Sfouf is a Middle Eastern semolina turmeric cake, made with simple cupboard ingredients, no eggs and no butter. It’s vegan-friendly, light and tasty.
- 1 1/2 cup coarse semolina or fine, or mixture of both
- 1/2 cup flour
- 1 tablespoon turmeric
- 1 1/2 teaspoons baking powder
- 1/2 cup canola oil or other neutral oil
- 1 cups milk
- 1 cup cane sugar
- 1-2 tablespoons tahini to grease the pan can be replaced with oil
- Handful of pine nuts or almonds
Instructions
- Preheat the oven to 375ºF and grease a 9″ baking pan with the tahini sesame oil or other oil.
- Mix the dry ingredients (semolina, flour, turmeric and baking powder) together in a large bowl.
- Mix the wet ingredients (canola oil, milk and cane sugar) in another small bowl until the sugar is completely dissolved in the mixture.
- Combine the dry and wet ingredients until batter is smooth and bright yellow. Pour the batter into the prepared pan, and sprinkle the pine nuts all over.
- Bake in the preheated oven for 30-35 minutes until the pine nuts are golden.
- Cool on a wire rack and cut into 16 squares or diamond shapes.
Recipe Notes
Storage: Store any leftovers in an airtight container.
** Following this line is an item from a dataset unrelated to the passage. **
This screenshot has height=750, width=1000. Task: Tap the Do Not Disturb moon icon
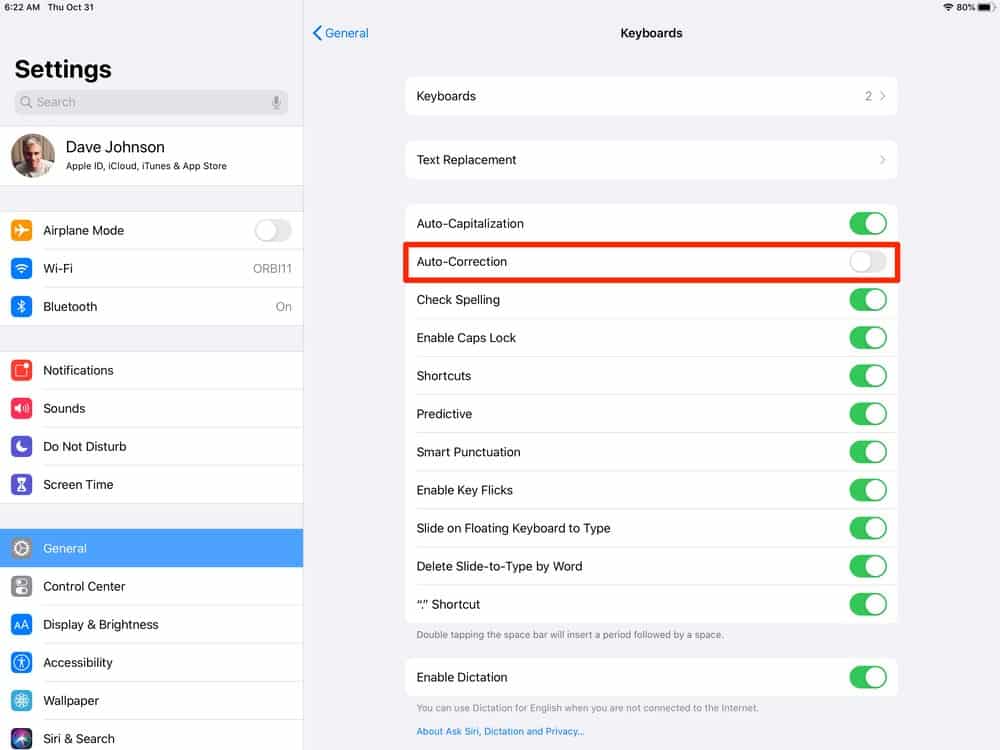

They will last about 7 days at room temperature or about 10 days in the fridge.
Substitutes: For best results, follow the recipe as is. However here are some common substitutes that would work well in this recipe.
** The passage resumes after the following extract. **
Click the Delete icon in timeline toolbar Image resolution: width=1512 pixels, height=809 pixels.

- For tahini, you can substitute oil or butter
- For the coarse semolina, you can also use fine semolina, but don’t use flour instead of semolina because it will not yield the right results
- For the pine nuts, you can use almonds. Silvered almonds work well and make sure they are raw since they will be getting roasted in the oven.